Saved data entries
══════════════════════════════

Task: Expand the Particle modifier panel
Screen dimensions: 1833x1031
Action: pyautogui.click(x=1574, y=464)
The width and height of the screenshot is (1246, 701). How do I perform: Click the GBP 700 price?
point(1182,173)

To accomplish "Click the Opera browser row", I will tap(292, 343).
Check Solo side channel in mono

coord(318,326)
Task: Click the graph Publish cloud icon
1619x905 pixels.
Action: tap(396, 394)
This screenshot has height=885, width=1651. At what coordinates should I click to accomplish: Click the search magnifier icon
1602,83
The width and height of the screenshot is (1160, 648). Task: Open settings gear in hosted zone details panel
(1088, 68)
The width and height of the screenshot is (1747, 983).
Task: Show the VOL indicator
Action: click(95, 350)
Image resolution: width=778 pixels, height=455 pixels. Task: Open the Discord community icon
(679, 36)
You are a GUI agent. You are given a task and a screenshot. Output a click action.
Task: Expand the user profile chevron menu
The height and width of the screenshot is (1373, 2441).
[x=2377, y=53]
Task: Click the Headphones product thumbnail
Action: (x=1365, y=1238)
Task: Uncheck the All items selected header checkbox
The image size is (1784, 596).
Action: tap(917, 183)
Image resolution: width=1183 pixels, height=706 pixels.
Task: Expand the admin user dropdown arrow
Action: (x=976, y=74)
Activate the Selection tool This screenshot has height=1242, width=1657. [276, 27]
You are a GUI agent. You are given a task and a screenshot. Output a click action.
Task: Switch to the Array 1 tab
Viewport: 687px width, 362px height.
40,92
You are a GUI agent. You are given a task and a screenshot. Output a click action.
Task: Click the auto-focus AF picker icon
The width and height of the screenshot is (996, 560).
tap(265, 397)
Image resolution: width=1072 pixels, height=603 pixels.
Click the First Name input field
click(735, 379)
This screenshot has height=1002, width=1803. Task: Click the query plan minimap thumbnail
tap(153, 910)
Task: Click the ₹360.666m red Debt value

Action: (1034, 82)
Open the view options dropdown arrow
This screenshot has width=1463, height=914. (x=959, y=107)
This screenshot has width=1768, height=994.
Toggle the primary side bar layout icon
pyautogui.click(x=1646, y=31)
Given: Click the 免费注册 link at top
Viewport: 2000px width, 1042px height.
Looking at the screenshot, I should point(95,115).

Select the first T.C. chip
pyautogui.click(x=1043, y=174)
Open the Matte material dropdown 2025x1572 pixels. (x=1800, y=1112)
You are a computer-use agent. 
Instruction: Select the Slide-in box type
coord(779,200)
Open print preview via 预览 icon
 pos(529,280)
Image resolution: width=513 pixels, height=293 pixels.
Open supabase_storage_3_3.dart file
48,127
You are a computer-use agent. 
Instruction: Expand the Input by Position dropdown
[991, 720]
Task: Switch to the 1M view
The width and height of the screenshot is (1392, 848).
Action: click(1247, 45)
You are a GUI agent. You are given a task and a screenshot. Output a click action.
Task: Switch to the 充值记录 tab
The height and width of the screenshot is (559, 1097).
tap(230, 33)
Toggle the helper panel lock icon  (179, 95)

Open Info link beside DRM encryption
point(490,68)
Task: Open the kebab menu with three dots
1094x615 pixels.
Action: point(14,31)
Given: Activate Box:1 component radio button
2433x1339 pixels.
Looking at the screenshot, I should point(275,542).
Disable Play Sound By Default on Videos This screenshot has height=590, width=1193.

══════════════════════════════

- _EXERCISE_
If a line above includes the string "menu", pick it out.

- _SOLUTION BELOW_
Task: Expand the user profile chevron menu
Task: Open the kebab menu with three dots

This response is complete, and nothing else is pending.